Shia LaBeouf is now sober and has reconnected with his father, but therapy is never over. One of the topics discussed in Honey Boy is that art can act like a medicine, which it did for him for several years, but the actor is now in the reverse process of turning medicine into an art: last summer, he guided the Friday Therapy sessions with boyband Brockhampton and he is now playing his own father in Honey Boy—a role which, for sure, helped him understand and catalyse his own fears as much as it appealed for forgiveness. The thing that guided the whole making of Honey Boy was trust, right from the moment Shia LaBeouf, being aware that this would unveil very personal matter, gave his journals to Alma Har’el. And when the director struggled to find a composer, she finally gave, in turn, her own trust to Alex Somers.
For his second original score, Alex Somers digs further into the abstract, unique sound that he has been developing for years with Jónsi and Sigur Rós, by using toys and basically any object that will make noise—from a glockenspiel to a pen holder—playing with effects to deliver a score that is characterised by its slight uplifting feeling and its tenderness.

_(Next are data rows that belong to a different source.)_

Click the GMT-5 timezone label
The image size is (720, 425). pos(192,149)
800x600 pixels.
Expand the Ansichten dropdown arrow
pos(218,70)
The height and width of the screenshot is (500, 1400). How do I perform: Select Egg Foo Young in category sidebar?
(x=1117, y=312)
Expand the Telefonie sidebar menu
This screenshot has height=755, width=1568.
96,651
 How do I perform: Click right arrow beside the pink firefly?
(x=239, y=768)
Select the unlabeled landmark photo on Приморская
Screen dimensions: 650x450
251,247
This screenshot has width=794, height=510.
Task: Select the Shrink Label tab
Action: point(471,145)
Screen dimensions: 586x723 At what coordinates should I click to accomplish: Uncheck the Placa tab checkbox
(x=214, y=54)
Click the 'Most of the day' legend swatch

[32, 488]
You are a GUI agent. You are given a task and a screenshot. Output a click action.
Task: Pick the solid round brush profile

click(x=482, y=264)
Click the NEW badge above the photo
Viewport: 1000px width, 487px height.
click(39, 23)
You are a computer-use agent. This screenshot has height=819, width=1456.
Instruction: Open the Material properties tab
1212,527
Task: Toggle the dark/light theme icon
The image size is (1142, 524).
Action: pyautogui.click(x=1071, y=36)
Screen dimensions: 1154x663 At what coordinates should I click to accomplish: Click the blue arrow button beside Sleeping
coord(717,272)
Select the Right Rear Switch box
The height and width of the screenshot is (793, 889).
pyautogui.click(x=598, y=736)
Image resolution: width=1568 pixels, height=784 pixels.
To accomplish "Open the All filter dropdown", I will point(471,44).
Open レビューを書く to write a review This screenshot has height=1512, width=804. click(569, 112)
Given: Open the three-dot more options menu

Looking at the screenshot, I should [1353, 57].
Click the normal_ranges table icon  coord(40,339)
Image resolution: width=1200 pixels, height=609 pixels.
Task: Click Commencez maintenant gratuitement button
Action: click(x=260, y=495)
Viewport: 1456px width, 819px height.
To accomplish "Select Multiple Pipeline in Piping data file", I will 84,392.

The one-hour album in which the score is compiled provides evidence of the fun the composer had mixing instruments and toys in the same cues—‘A Good Day,’ ‘Where You Come From,’ ‘A Violent Act,’ ‘I’m Your Cheerleader Honey Boy’—and yet staying true to both the film’s subtlety and the only direction he got from Alma Har’el and Shia LaBeouf—‘Don’t feel sorry for the kid.’
The Honey Boy score also include a collaboration between Alex Somers and screenwriter, producer and musician Zach Shields—a long-time friend of Ryan Gosling’s, with which he formed the duo Dead Man’s Bones. Shields co-composed four cues with Somers, including the opener ‘Honey Boy’ and the stirring piano motif in ‘I Want You To Be Here.’